→ WORK INSTRUCTION: Restate each record below word for word, skipping images.

→ EXTRACTED ENTRIES:

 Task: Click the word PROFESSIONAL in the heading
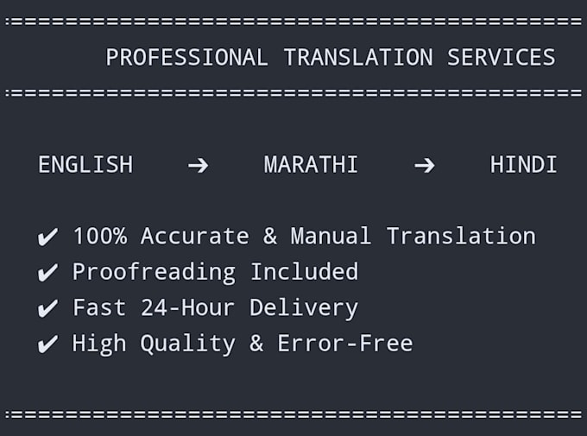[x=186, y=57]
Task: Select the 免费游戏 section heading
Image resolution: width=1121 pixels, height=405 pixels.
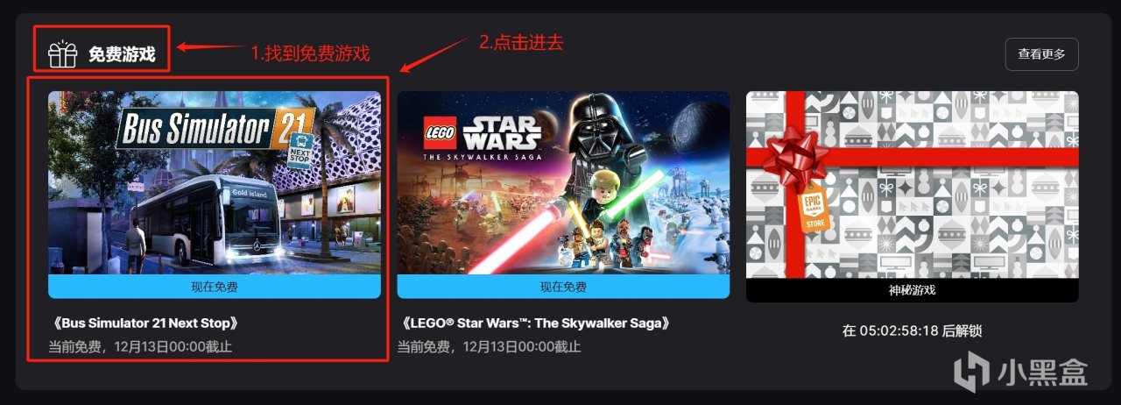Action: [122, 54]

→ RESPONSE TO THIS TASK:
 Task: Click the word PROFESSIONAL in the heading
[x=186, y=57]
Task: Select the 免费游戏 section heading
Image resolution: width=1121 pixels, height=405 pixels.
Action: [122, 54]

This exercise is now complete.